There would be problems with the marriage, but it endured for twenty-one years. That there was some affection in the match seems likely. There is a contemporary description of the couple, with Edith content to sit at his feet. The suggestion that it was never consummated seems unlikely though not impossible. Edward’s pious nature, their failure to produce children, and his later alienation from her, all give the story some credibility, but the main evidence for it comes from later attempts to give Edward a saintly character.
It was then claimed that Edward spent ‘all the days of his life in the purity of the flesh’, and that he treated Edith as a daughter rather than a wife: ‘she called him father and herself his child’. The tone of the Vita, wri
tten for Edith, is affectionate towards Edward and does not suggest a failed marriage, though it does say that in a vision the king was marked out by St Peter for ‘a life of chastity’, and that he ‘lived his whole life dedicated to God in true innocence’.8
In 1043 Edward was seriously at odds with his own mother. Her behaviour had always been geared to her own profit rather than to his, and some think that he harboured resentment for her neglect of his interests in the past. The D writer of the Anglo-Saxon Chronicle wrote ‘she formerly had been very hard to the king her son, in that she did less for him than he wished both before he became king and afterwards as well’.9
Now suddenly Emma was accused of treason. The earls Leofric, Siward and Godwin were with the king at the time, and may have been implicated in her fall. Her protégé, Stigand, who was at the time Bishop of East Anglia, was deposed and his possessions seized. The accusation of treason was quietly forgotten, and later Stigand was restored. Possibly Emma had been involved in some conspiracy, possibly Edward simply sought to show her who was now master.

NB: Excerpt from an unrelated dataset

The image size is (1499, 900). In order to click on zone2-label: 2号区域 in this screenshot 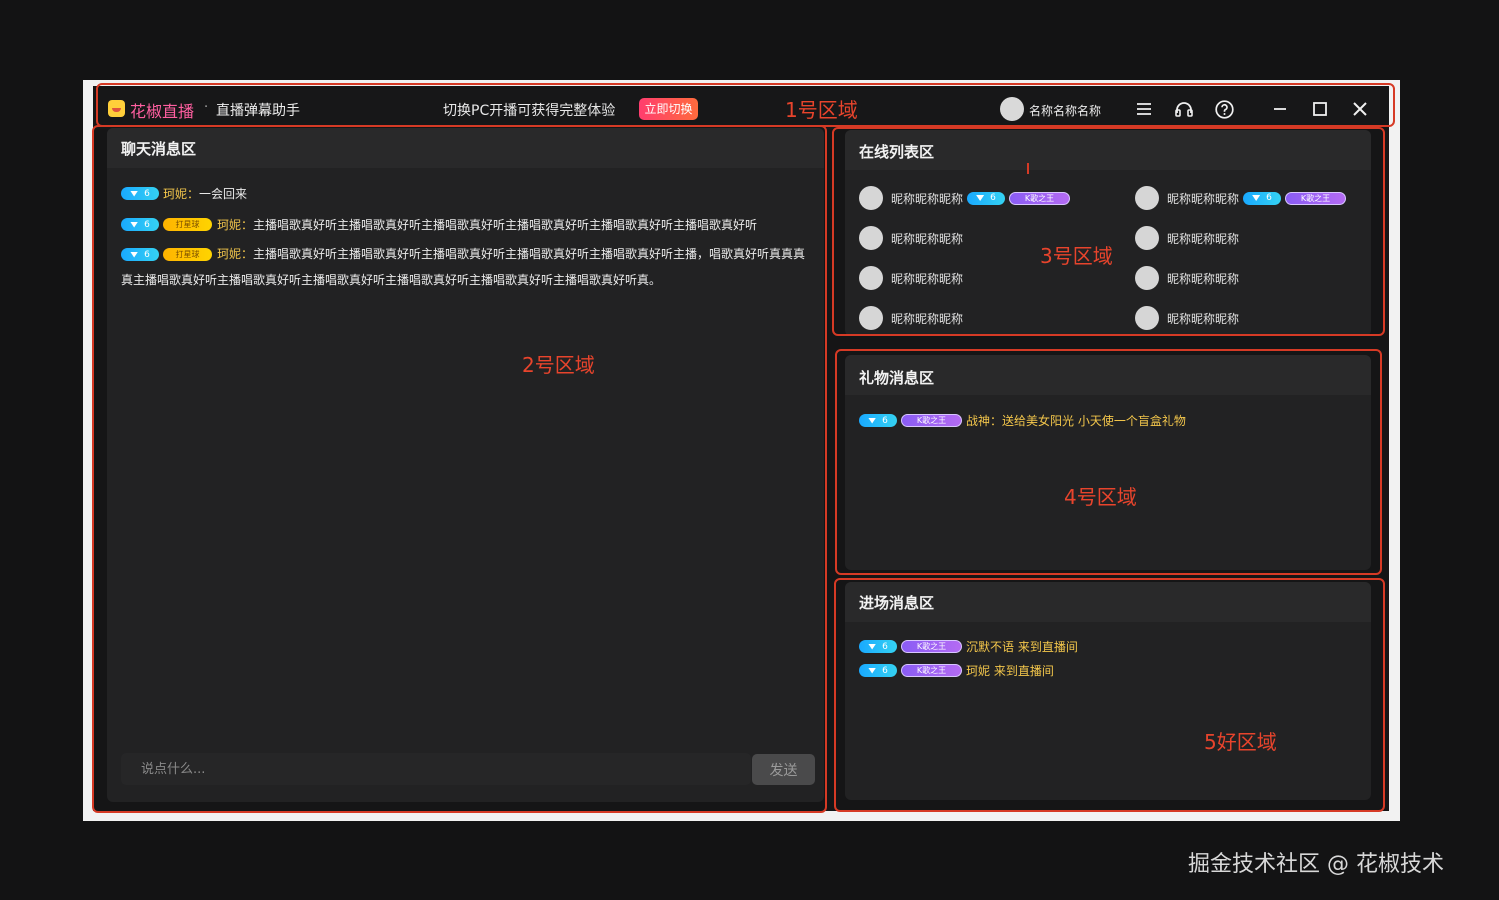, I will do `click(558, 365)`.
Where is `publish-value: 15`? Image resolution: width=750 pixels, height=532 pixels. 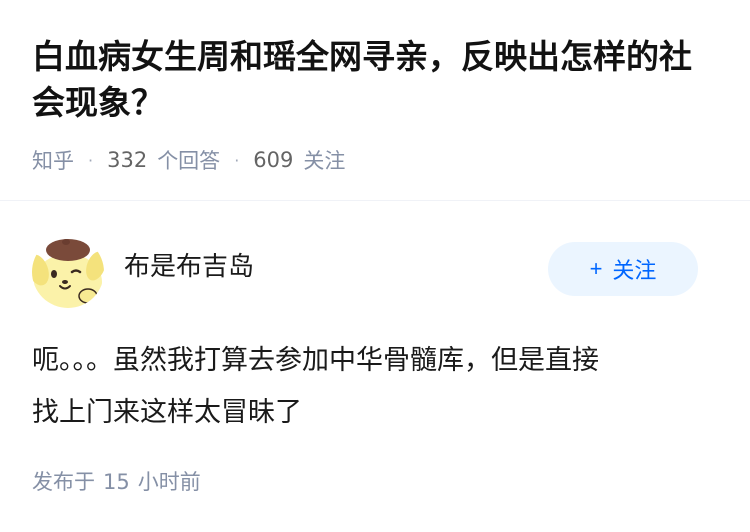 publish-value: 15 is located at coordinates (116, 482).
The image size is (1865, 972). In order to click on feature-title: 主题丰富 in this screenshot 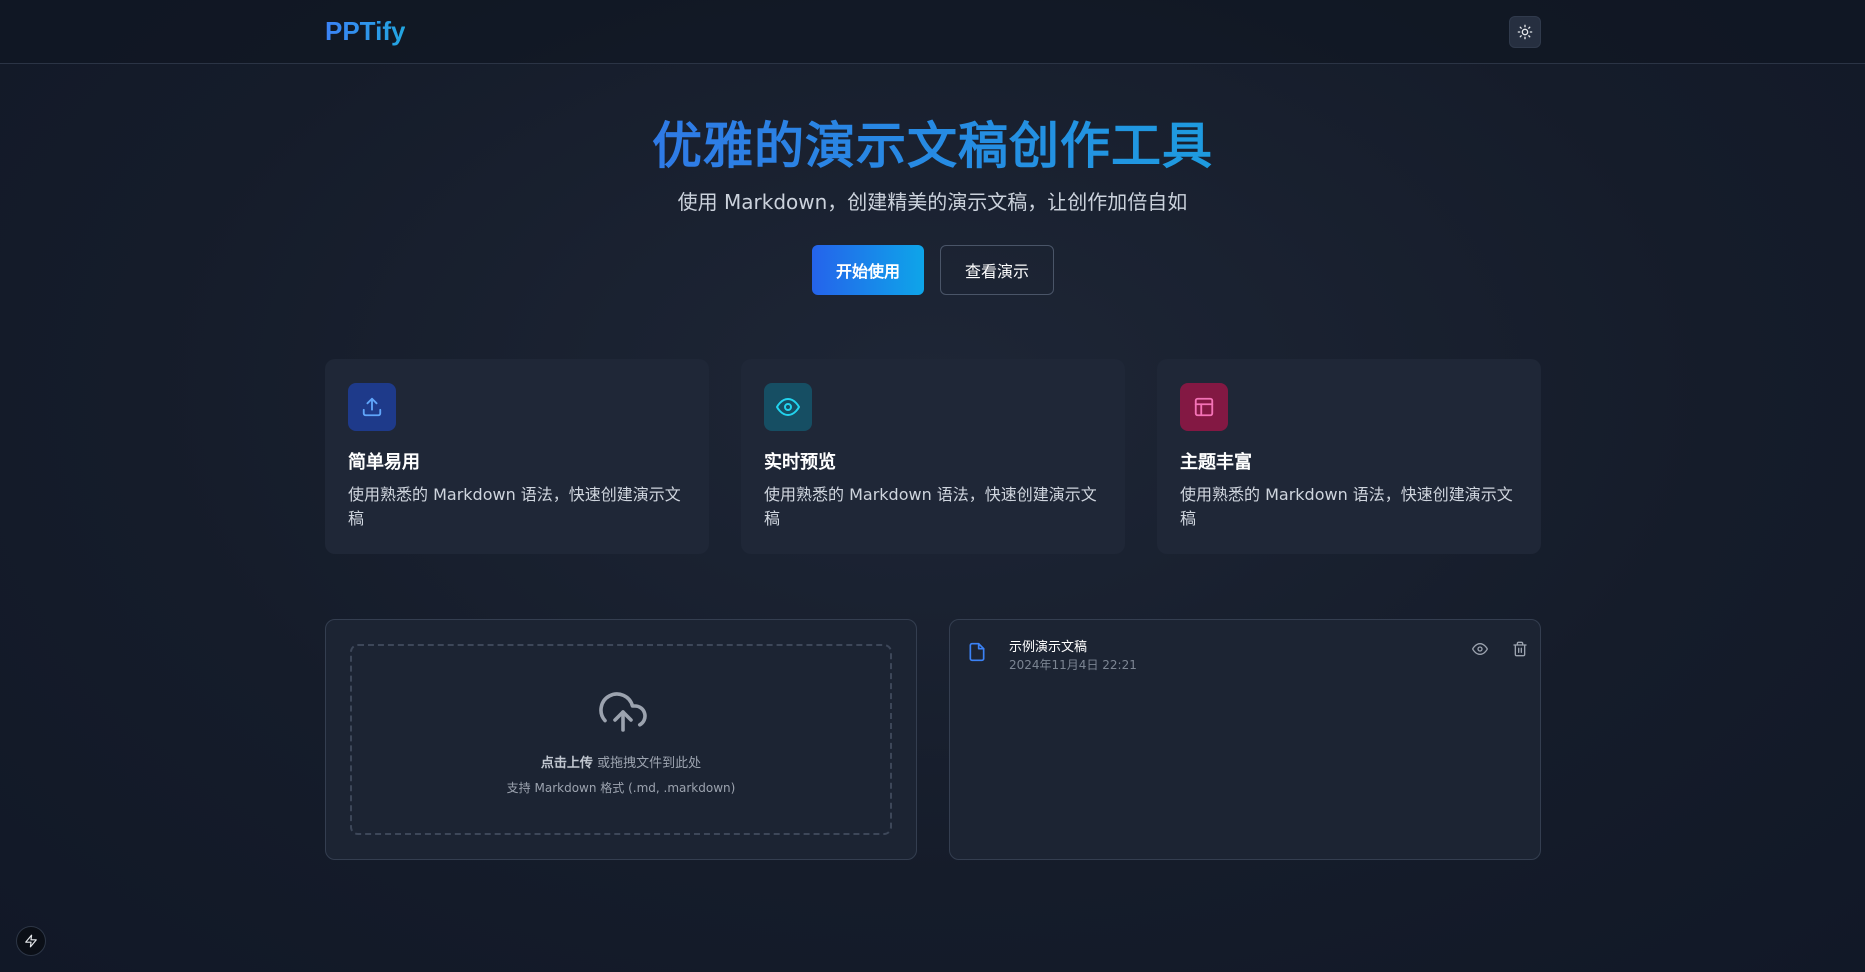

The Godwin family was powerful, but not everything went as it wished. The oldest son, Sweyn, who had been given an earldom in the west midlands, brought about his own downfall by going off the rails in a spectacular manner when he kidnapped and seduced (or possibly raped) Eadgifu the abbess of Leominster. He found little support, even from his family, and fled to Bruges and then on to Denmark. He returned to England in 1049, landing at Bosham. He sought pardon from the king, coming to him at Sandwich. But he received little sympathy even from his brothers or from his cousin Beorn, and Edward banished him again.
When Beorn then changed his mind and agreed to meet Sweyn, he soon had reason to regret his decision. Sweyn made him captive and killed him when they got to Dartmouth, presumably because he would not give the assistance Sweyn desired. Harold Godwinson disowned his brother’s action and brought his cousin’s body to Winchester for honourable burial. Sweyn was now declared nithing; an object of scorn and legally able to be killed by anyone. Even some of his own men and ships deserted him, and two of his ships were captured by the men of Hastings. He fled to Bruges, where Baldwin V (1035–67) demonstrated his hostility to Edward the Confessor by giving shelter to the fugitive. Perhaps through his father’s intervention, and with the aid of Bishop Eadred of Worcester, Sweyn was pardoned by the king in 1050. It suggests that at this time Edward was prepared to go to almost any lengths to keep on good terms with the Godwin family.